[Items from a dataset]
***

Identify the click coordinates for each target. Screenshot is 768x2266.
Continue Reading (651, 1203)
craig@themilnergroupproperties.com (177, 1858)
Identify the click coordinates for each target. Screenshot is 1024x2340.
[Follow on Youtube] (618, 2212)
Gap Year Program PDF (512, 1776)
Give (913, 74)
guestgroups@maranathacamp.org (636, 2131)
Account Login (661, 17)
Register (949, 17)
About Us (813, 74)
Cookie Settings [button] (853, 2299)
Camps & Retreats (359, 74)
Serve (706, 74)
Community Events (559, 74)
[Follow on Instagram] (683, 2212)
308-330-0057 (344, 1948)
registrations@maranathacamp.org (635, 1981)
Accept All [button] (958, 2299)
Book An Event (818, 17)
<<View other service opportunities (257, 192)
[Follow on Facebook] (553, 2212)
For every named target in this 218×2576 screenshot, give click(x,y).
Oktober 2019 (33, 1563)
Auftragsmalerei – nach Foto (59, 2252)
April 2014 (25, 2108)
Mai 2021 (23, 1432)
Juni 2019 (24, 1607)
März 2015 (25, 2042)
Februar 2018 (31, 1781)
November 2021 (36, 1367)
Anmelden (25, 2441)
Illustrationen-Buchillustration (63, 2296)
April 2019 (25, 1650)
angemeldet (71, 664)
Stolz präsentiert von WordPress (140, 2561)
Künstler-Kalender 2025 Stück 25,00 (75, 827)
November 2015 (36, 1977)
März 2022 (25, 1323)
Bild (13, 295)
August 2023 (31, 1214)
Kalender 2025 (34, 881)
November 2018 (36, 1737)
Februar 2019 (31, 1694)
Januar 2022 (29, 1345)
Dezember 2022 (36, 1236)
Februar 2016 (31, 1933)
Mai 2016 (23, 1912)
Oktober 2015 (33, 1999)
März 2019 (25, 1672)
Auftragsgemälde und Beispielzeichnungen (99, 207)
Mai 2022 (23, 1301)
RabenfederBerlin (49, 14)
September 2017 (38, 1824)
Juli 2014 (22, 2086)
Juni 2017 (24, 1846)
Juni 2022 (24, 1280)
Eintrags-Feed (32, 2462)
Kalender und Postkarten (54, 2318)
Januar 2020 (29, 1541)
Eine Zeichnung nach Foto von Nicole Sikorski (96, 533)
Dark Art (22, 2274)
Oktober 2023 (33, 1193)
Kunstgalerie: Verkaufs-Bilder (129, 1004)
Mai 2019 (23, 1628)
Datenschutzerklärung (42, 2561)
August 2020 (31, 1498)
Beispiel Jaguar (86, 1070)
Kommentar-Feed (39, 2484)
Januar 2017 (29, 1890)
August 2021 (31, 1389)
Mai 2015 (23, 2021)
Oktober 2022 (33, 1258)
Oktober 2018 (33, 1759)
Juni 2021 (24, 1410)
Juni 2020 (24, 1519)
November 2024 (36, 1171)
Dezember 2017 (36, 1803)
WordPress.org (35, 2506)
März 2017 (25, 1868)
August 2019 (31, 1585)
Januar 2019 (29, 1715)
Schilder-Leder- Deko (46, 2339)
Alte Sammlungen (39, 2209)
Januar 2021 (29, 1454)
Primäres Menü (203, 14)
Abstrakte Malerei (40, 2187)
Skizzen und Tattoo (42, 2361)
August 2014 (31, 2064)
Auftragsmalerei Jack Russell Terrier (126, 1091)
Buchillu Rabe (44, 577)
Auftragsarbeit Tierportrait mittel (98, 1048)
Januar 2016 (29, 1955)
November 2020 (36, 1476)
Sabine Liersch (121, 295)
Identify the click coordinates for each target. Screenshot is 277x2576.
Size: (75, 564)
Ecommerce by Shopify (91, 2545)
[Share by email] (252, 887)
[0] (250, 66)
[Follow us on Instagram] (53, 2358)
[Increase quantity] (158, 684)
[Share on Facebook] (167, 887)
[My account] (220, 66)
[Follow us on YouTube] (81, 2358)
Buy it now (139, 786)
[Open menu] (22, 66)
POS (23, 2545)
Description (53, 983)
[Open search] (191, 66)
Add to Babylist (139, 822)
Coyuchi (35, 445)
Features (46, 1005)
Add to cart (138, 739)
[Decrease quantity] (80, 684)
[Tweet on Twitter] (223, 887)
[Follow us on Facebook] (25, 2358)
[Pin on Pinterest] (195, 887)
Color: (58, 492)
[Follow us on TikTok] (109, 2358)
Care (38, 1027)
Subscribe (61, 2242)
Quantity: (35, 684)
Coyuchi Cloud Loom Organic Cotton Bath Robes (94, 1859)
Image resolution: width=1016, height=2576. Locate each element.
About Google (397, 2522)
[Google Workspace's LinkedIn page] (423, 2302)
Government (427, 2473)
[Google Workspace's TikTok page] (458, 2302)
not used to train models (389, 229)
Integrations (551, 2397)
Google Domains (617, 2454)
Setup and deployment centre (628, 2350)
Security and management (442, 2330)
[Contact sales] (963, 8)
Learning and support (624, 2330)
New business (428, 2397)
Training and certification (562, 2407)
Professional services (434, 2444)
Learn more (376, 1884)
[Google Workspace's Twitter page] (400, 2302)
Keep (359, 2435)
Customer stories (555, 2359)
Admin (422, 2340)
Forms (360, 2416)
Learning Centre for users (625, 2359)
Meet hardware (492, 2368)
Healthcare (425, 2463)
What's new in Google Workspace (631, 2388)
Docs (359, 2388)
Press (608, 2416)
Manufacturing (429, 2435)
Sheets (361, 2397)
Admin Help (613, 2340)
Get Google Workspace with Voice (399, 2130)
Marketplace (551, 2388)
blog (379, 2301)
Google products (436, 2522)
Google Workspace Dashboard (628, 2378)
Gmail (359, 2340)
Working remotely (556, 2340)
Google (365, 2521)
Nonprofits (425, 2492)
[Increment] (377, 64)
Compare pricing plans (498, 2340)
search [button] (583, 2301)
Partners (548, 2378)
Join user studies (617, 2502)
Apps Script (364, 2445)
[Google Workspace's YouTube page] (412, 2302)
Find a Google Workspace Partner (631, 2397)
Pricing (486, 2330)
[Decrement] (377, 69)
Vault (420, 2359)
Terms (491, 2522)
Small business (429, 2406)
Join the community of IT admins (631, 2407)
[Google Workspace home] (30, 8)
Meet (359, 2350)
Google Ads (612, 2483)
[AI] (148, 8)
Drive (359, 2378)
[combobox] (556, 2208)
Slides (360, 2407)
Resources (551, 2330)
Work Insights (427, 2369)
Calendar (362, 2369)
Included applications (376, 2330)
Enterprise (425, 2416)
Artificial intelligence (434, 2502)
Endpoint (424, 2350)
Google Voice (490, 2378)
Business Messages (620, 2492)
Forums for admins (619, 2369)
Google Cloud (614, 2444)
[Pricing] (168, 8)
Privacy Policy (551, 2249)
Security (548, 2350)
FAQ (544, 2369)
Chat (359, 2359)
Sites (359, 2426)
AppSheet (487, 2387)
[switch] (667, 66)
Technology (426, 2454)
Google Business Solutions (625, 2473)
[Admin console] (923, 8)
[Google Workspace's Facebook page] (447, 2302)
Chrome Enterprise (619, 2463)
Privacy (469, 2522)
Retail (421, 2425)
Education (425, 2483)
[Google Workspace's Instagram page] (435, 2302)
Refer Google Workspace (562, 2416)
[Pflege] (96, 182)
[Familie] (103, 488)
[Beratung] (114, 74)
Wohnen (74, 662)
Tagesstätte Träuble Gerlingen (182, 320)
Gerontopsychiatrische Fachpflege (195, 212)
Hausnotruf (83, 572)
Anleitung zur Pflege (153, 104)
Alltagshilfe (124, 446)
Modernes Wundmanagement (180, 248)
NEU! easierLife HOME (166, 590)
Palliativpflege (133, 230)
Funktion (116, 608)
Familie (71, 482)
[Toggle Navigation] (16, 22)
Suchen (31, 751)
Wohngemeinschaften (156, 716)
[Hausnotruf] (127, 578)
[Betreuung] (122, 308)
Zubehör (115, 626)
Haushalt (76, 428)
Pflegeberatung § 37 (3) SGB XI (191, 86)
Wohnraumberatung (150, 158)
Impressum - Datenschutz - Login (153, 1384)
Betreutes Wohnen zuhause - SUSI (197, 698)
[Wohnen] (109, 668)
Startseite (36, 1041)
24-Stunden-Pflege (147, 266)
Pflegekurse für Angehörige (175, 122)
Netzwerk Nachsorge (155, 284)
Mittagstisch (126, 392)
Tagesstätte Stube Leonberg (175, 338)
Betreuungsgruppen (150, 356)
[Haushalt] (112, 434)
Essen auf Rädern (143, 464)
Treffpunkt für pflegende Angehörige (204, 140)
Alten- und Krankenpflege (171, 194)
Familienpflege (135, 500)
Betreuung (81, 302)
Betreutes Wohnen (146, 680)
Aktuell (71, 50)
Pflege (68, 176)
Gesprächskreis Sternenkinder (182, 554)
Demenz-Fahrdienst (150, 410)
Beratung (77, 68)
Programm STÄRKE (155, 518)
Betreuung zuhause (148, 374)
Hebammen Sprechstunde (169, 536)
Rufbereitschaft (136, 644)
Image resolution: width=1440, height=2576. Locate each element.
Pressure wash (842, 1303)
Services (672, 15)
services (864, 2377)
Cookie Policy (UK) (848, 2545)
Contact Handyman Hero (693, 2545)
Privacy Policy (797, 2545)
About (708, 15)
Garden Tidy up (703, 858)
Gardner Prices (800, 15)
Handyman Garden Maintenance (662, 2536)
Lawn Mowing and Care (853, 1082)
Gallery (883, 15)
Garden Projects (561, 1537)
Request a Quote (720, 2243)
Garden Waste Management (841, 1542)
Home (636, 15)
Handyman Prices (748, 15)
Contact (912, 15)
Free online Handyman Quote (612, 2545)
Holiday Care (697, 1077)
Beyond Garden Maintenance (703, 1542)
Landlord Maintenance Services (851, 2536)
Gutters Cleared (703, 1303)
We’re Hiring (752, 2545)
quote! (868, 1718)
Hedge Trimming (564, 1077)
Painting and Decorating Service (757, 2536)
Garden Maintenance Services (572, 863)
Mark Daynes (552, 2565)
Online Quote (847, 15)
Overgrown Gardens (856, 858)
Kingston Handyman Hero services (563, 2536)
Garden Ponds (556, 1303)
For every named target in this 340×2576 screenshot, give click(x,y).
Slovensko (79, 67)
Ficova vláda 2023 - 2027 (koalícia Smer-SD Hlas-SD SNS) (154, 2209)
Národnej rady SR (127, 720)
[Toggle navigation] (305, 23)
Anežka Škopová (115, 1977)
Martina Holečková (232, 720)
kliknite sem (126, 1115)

***

> [Exercise prompt]
Please transcribe the data above without changes, from its first line to its "Auftragsmalerei – nach Foto (59, 2252)" line, and leave out anything past that.

> [Answer box]
Identify the click coordinates for each target. Screenshot is 768x2266.
Continue Reading (651, 1203)
craig@themilnergroupproperties.com (177, 1858)
Identify the click coordinates for each target. Screenshot is 1024x2340.
[Follow on Youtube] (618, 2212)
Gap Year Program PDF (512, 1776)
Give (913, 74)
guestgroups@maranathacamp.org (636, 2131)
Account Login (661, 17)
Register (949, 17)
About Us (813, 74)
Cookie Settings [button] (853, 2299)
Camps & Retreats (359, 74)
Serve (706, 74)
Community Events (559, 74)
[Follow on Instagram] (683, 2212)
308-330-0057 (344, 1948)
registrations@maranathacamp.org (635, 1981)
Accept All [button] (958, 2299)
Book An Event (818, 17)
<<View other service opportunities (257, 192)
[Follow on Facebook] (553, 2212)
For every named target in this 218×2576 screenshot, give click(x,y).
Oktober 2019 (33, 1563)
Auftragsmalerei – nach Foto (59, 2252)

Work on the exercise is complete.